Drai describes herself as a freethinker that does not subscribe to any religious doctrine. She believes that religion is and has always been a tool to keep human beings from being able to realize our true potential.
Drai has previously held leadership positions in her school’s Human Rights commission, the LGBTQ+ rights society, and several groups representing minorities on campus. She volunteered for the “Right to Vote” campaign, canvasing door-to-door to encourage college students to register to vote. She also led a community lobby group that held a sit-in near the local government office to protest for the right for citizens to vote without being intimidated at poll booths and fight against gerrymandering. Drai is a recipient of the 2019 Secular Student Alliance’s Student Activist Scholarship, and plans to start an SSA chapter at Spelman College this year.
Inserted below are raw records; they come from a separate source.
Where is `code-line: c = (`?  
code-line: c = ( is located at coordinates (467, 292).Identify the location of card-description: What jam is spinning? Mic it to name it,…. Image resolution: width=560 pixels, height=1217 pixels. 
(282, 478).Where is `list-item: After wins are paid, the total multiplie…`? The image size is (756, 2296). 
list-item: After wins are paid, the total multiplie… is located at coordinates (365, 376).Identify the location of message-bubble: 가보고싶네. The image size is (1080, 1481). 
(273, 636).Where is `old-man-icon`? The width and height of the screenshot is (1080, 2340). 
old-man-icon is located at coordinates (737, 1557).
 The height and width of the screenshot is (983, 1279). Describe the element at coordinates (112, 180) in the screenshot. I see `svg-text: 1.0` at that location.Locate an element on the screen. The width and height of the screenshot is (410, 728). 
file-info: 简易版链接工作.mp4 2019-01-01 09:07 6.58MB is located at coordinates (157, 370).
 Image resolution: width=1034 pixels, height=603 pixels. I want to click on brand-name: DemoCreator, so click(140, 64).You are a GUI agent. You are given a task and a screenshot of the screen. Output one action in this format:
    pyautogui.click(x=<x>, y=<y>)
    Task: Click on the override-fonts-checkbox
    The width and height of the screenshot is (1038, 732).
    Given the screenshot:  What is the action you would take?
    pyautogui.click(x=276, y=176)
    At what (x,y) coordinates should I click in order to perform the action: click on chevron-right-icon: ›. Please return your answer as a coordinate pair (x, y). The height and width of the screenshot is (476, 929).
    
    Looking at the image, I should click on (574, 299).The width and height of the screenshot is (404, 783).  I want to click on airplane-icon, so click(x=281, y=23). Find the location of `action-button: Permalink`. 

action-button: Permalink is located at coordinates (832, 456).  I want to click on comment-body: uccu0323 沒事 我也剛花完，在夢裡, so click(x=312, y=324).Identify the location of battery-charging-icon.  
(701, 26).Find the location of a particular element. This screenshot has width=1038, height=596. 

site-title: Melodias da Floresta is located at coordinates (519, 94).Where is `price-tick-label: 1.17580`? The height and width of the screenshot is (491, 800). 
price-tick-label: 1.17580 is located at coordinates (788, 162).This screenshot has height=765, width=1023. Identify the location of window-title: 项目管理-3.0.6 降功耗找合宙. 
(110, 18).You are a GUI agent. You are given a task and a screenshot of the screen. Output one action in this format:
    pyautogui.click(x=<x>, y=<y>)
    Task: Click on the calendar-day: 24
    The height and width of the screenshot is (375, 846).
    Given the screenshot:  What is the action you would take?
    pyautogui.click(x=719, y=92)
Mandisa Thomas, a native of New York City, is the founder and President of Black Nonbelievers, Inc. Although never formally indoctrinated into belief, Mandisa was heavily exposed to Christianity, Black Nationalism, and Islam. As a child she loved reading, and enjoyed various tales of Gods from different cultures, including Greek and Ghanaian. “Through reading these stories and being taught about other cultures at an early age, I quickly noticed that there were similarities and differences between those deities and the God of the Christian Bible. I couldn’t help but wonder what made this God so special that he warrants such prevalence in today’s society,” she recalls.
Mandisa has a number of media appearances to her credit, including CBS Sunday Morning, CNN.com, and Playboy, The Humanist, and JET magazines. She has been a guest on podcasts such as The Humanist Hour and Ask an Atheist, as well as the documentaries Contradiction and My Week in Atheism. Mandisa currently serves on the Board for American Atheists and previously for Foundation Beyond Belief and the Secular Coalition for America. She also is an active speaker, and has presented at conferences/conventions for Freedom from Religion Foundation, Secular Student Alliance, and many others.
In 2019, Mandisa was the recipient of the Secular Student Alliance’s Backbone Award, and was also named the Freedom From Religion Foundation’s Freethought Heroine. She was also the Unitarian Universalist Humanist Association’s 2018 Person of the Year.
As the president of Black Nonbelievers, Inc., Mandisa encourages more Blacks to come out and stand strong with their nonbelief in the face of such strong religious overtones. “The more we make our presence known, the better our chances of working together to turn around some of the disparities we face. We are NOT alone.”